Document passage:
━━━━━━━━━━━━━━━━

Gah! Fuck. Lateness. I’ve had no internet all week so be glad you’re getting a blog this week at all. Anyway, a few weeks ago a couple of mysterious packages landed on my desk courtesy of Amazon. These packages contained two brand new spanking albums, The Incident by Porcupine Tree and The Resistance by Muse. Given that I am massive fans of both these bands and have had a huge hard on for these two albums for some months now I was really looking forward to getting them and hoping beyond hope that they wouldn’t be shit. I thought I’d review them for you because I’m nice like that.
I’m actually listening to The Incident as I type this, so we may as well start with that one. Don’t be fooled by the claim that the first CD (did I not mention it was a double album?) contains one long 55 minute song, it doesn’t. The ‘song’ is split into 14 different parts which work just as well independently as they do played as one track. Now is it me or is that just an album? I think Steve Wilson and co. need to extract their heads from their arses and stop trying to be too prog. There’s no reason why ‘The Incident’ couldn’t just be 14 songs as part of an album, to call the first CD a single ‘song’ is a complete misnomer.
Moving away from this rather semantic point, the music itself offers very little that’s new for Porcupine Tree. It has the same Prog Rock feel mixed in with some heavy elements and some more popularist stuff. Essentially this album sums up the Porcupine Tree sound; it is almost a summary of all their music to date. The very beginning of the album has echoes of In Absentia, while songs like ‘Time Flies’ and ‘I Drive the Hearse’ call back to their earlier, more psychedelic days. Unfortunately it sometimes feels slightly recycled; ‘Time Flies’ especially fells a lot like ‘Stars Die’. Musically it’s pretty astute without being much new. The second CD is far more like their early music that the first, which, as a big fan of their early psychedelic sound, I really like.

━━━━━━━━━━━━━━━━

Data to examine:
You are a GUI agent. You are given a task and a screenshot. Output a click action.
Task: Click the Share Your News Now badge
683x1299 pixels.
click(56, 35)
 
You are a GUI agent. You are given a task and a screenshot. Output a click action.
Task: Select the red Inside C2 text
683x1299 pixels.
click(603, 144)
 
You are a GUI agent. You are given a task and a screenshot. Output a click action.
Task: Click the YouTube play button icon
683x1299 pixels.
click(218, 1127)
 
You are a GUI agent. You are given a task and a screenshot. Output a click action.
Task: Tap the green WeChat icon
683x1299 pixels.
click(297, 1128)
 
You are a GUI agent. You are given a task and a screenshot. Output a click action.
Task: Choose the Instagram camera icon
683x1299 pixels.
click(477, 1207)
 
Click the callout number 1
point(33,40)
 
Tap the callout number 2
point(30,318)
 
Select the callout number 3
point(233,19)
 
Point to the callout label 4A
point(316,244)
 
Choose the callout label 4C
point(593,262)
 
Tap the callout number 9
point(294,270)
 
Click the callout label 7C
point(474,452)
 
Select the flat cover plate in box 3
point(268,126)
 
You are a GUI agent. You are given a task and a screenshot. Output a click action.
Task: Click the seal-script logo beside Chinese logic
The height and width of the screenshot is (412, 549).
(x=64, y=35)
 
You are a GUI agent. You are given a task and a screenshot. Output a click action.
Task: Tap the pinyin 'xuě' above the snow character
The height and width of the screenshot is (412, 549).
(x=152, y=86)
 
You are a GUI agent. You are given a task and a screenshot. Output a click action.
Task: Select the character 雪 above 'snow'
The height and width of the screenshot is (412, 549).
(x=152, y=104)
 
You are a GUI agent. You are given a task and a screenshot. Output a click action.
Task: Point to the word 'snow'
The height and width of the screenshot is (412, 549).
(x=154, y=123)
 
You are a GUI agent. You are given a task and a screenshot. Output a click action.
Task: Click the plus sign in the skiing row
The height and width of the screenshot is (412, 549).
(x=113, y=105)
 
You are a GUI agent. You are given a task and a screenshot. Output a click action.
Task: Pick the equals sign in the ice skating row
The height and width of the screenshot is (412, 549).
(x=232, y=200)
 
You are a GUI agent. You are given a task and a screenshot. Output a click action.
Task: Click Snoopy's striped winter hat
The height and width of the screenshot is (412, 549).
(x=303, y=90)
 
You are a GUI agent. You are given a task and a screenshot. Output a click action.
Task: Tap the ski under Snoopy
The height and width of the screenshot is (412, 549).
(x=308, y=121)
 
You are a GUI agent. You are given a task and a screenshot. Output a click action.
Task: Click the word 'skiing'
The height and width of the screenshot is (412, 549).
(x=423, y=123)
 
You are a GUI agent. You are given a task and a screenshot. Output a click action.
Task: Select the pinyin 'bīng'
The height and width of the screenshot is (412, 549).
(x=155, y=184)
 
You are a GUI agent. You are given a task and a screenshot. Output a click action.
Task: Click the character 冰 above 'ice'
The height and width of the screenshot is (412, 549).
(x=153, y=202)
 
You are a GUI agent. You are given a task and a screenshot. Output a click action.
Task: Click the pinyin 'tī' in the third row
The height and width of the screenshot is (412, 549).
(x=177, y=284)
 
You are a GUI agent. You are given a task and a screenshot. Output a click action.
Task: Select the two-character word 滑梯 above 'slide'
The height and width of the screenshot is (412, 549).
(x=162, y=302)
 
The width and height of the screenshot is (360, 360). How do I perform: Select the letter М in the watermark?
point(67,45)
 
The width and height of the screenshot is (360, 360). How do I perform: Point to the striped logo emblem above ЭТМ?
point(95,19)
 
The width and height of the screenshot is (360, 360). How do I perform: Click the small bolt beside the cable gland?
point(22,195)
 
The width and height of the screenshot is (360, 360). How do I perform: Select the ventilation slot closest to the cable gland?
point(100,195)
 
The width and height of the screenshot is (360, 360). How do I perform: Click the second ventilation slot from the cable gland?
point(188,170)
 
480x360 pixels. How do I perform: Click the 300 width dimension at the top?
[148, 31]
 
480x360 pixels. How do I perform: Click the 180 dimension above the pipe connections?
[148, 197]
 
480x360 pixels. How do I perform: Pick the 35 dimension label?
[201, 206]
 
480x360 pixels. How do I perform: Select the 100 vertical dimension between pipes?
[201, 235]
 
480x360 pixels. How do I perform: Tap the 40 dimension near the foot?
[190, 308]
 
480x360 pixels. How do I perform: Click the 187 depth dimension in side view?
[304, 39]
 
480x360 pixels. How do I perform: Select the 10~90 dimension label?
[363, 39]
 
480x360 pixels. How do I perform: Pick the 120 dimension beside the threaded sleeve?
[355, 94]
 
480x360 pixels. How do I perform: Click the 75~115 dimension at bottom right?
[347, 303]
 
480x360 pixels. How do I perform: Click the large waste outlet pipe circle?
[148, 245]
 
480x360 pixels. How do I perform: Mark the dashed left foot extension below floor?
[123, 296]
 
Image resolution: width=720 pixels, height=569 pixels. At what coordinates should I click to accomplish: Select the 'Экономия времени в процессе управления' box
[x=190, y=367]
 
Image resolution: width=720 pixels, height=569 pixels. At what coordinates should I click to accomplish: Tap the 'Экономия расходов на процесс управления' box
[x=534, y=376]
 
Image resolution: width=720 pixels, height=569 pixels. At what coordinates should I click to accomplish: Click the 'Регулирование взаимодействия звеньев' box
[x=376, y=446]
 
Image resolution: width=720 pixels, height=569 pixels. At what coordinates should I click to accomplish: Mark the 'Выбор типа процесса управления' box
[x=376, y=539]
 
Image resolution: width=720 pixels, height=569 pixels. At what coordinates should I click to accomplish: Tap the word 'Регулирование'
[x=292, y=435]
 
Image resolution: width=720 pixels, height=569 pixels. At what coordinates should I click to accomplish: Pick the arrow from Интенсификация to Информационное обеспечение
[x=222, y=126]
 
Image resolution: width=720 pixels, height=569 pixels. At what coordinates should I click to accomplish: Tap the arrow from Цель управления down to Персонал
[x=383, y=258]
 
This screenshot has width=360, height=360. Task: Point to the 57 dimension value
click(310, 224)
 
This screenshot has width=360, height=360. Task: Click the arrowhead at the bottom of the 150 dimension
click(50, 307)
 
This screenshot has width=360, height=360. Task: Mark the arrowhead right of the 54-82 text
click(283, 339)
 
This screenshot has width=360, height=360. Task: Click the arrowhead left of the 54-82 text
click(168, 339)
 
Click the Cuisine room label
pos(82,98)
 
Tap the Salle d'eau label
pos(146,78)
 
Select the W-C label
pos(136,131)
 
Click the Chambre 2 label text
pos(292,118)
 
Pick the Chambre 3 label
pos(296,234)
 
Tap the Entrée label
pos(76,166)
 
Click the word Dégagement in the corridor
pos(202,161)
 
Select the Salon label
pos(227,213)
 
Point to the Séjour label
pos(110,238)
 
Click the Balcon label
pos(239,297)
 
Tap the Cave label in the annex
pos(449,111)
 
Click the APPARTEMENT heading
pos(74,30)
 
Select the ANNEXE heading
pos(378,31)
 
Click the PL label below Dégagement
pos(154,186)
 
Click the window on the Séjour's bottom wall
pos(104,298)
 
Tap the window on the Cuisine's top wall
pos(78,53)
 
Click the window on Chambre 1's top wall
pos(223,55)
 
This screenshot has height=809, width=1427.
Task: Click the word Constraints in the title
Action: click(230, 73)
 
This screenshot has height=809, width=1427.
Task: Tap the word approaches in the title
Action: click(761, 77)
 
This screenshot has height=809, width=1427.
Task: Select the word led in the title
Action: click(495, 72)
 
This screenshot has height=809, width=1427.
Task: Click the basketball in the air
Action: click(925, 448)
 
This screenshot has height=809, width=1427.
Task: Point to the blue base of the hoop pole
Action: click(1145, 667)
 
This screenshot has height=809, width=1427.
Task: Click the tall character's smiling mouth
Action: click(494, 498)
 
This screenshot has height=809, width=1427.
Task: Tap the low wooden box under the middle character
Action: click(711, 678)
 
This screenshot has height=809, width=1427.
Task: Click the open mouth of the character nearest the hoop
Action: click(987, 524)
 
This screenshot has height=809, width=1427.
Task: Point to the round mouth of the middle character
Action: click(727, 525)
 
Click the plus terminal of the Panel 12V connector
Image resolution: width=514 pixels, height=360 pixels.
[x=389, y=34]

━━━━━━━━━━━━━━━━

Requirement 1: In the album review, change "double album" to "two-disc album" and give the passage from "I’m actually listening" to "a complete misnomer.".
Requirement 2: Which albums are named in the album review?
Requirement 3: Carry on the album review from its last sentence.
The items are separate material from the album review.

Answer area 1:
I’m actually listening to The Incident as I type this, so we may as well start with that one. Don’t be fooled by the claim that the first CD (did I not mention it was a two-disc album?) contains one long 55 minute song, it doesn’t. The ‘song’ is split into 14 different parts which work just as well independently as they do played as one track. Now is it me or is that just an album? I think Steve Wilson and co. need to extract their heads from their arses and stop trying to be too prog. There’s no reason why ‘The Incident’ couldn’t just be 14 songs as part of an album, to call the first CD a single ‘song’ is a complete misnomer.

Answer area 2:
The Incident
The Resistance
In Absentia

Answer area 3:
Where the album really excels is in the lyrics. I don’t think I truly came to appreciate it until I listened with the lyric book open in front of me. Porcupine Tree songs have always been fairly rich lyrically, but here Wilson has excelled himself. Songs like ‘Your Unpleasant Family’, ‘Octane Twist’ and ‘Remember me Lover’ provide lyrical highlights which are both very viral and beautifully meaningful. Wilson’s lyrics are typically dreamy and slightly bizarre without being so strange as to descent into absurdity. While the music does not add much new, they set a platform for some of the most imaginative and well written lyrics Porcupine Tree have ever produced, some praise given the strength of their back catalogue.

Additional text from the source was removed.